*Tarea escrita*.
Escribe la continuación del relato sobre el día de los tres asesinatos a partir de su última frase. Conserva la primera persona y el mismo tono.

3/7/13

El día de los tres asesinatos


Tres crímenes hubo.

Primero en la novela que estoy traduciendo.
Luego en la que estoy leyendo, una vez en la cama.
El tercero sucedió a eso de las 4 de la mañana en mi alcoba, en las circunstancias que siguen:

Había yo cerrado todas las puertas de balcón y ventana con cierta antelación a mi encamamiento. No recuerdo si eché spray matamosquitos ni si puse el ahuyentador eléctrico un rato mientras leía. Son precauciones que he de tener en cuanto empieza a hacer la calor, que decía el poeta. Valga decir que esta primavera ha sido fresca y el recién estrenado verano es cálido, pero refresca de noche. Los mosquitos son acérrimos enemigos de mi persona. Cuando menos te los esperas, cuando ya crees que es imposible que se puedan colar por rendija alguna o que quede alguno vivo dentro de tu hábitat de reducidas dimensiones, ¡bam!, aparece alguno de tamaño mota de polvo pero cabrón como el que más.

[Entradas guardadas]
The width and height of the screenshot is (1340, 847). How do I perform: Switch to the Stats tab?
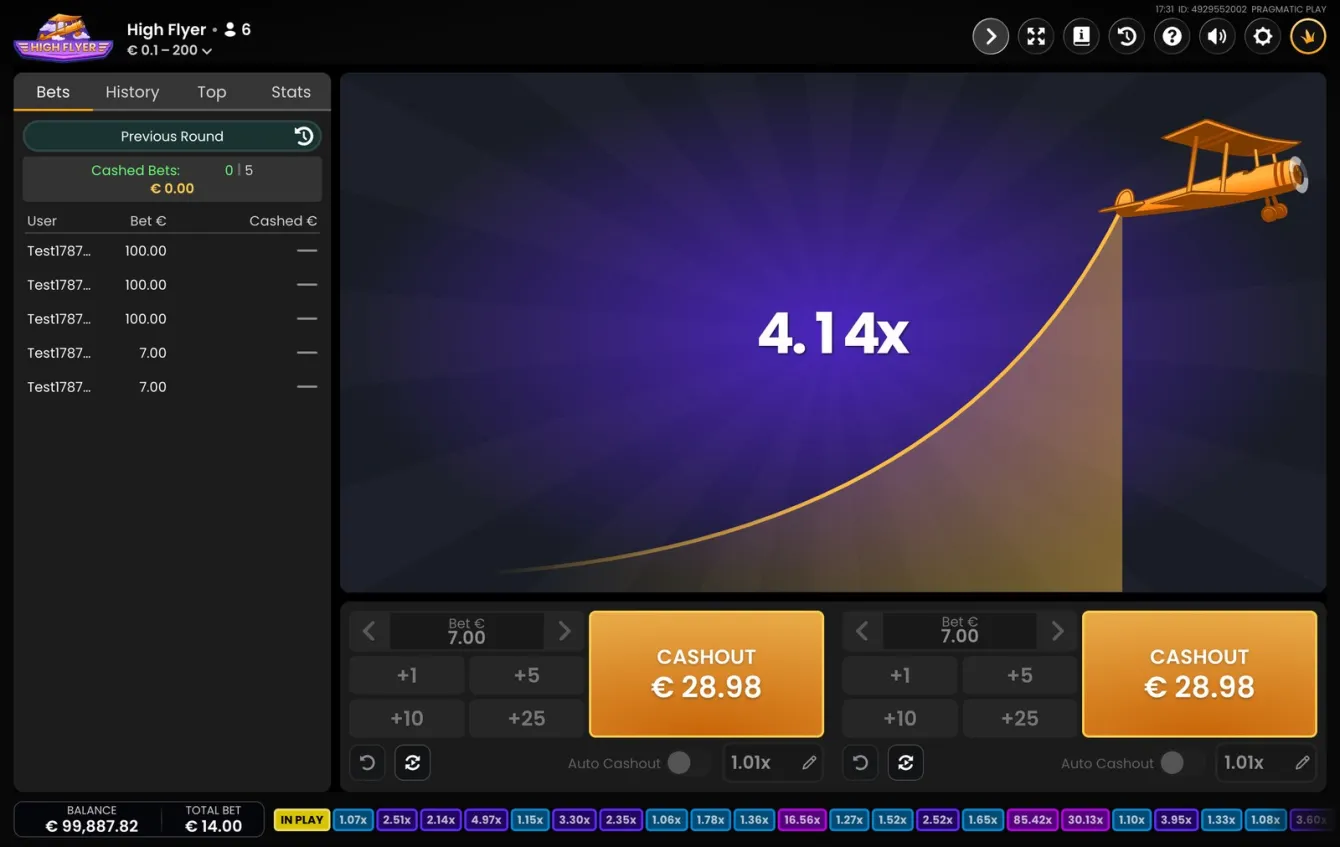(291, 92)
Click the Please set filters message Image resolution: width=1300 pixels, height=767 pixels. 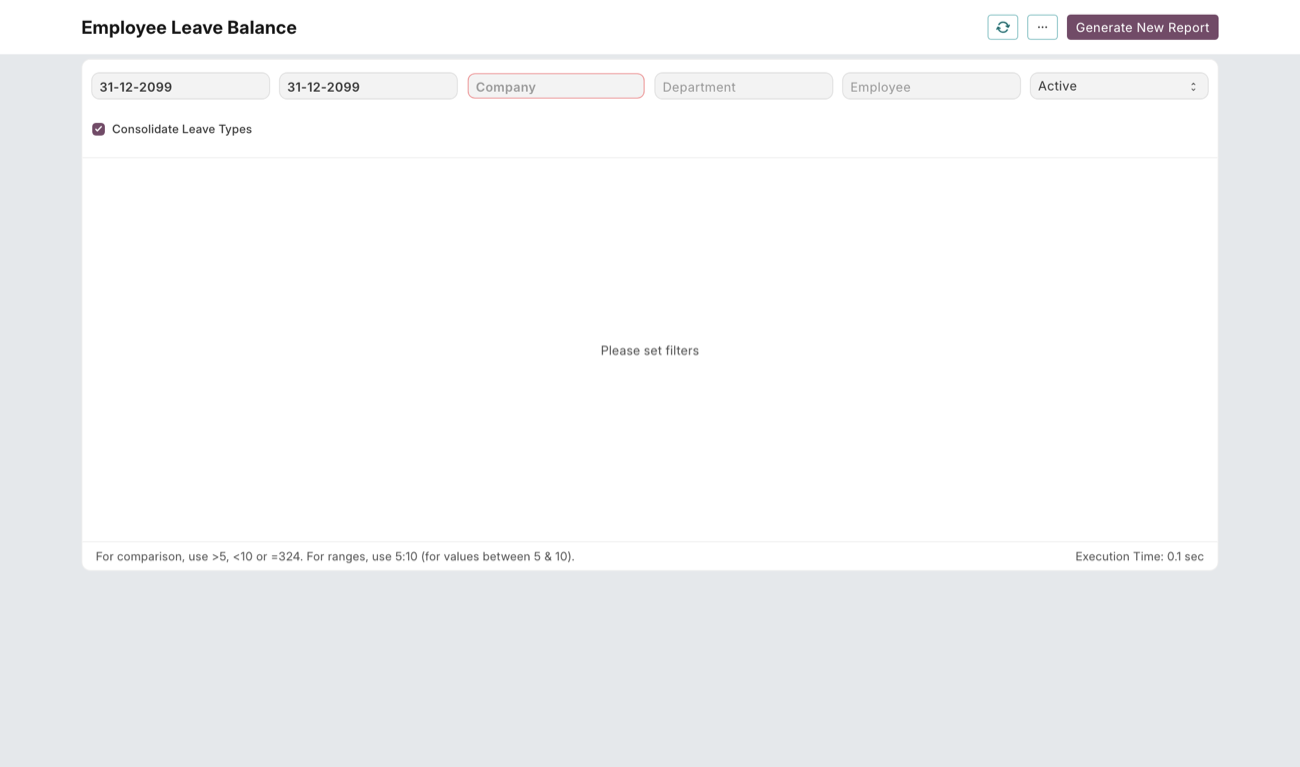click(x=650, y=350)
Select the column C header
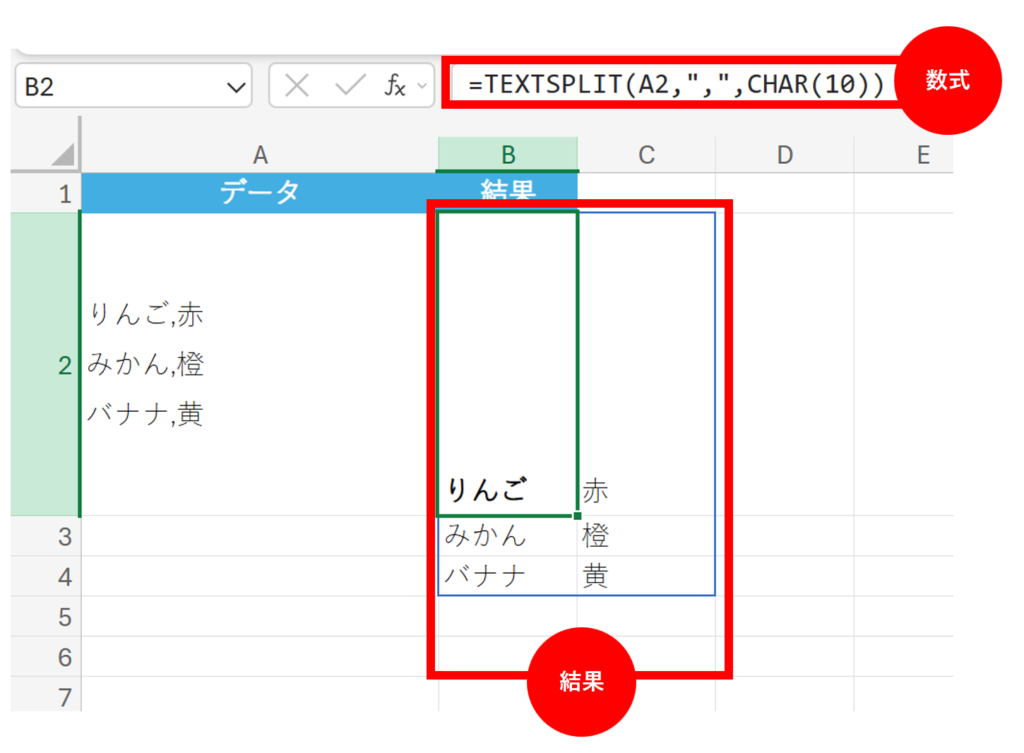Viewport: 1024px width, 753px height. pyautogui.click(x=647, y=155)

*Respuesta*.
En esta ocasión, tras la lectura de rigor me di media vuelta en la cama y me tapé, aún con colcha, que una vez apagas la luz, tanto calor no hace. Tapadita estaba yo y a buen recaudo antimosquitos, pensaba yo, durmiendo como una bendita.

Como empecé a relatar arriba, a eso de las cuatro (que eso decía el móvil que uso de despertador cuando acabé la batalla campal), me despertó un picor familiar y un ruido que me exaspera: «meeeeeeh-eeehhh». Yo no oigo zumbidos, yo oigo un «meeeeh-eeeeh» aterrador. Cuando esto sucede, suelo insultar al mosquito en cuestión, mayormente con la palabra «cabrón». Suelo darles caza con lo que sea (incluida una paleta de las que sirven para este fin, si está a mano). O, si les pierdo la pista, como suele ser el caso, porque ya digo que son como motas de polvo, con el spray. Como motas pero con mucha energía, y que muerden con ahínco.

Esta vez lo que pasó fue que estaba yo en posición digamos fetal, de lado (difícil sería poner posición fetal boca arriba o boca abajo), y solo tenía descubierto un trozo de la espalda. Pues el susodicho mosquito me fue a morder ahí justo en la paletilla. El habón que luego vi en el espejo seguro que tenía un área de millones de veces el tamaño del atacante (millones o miles, que muy de números no es una).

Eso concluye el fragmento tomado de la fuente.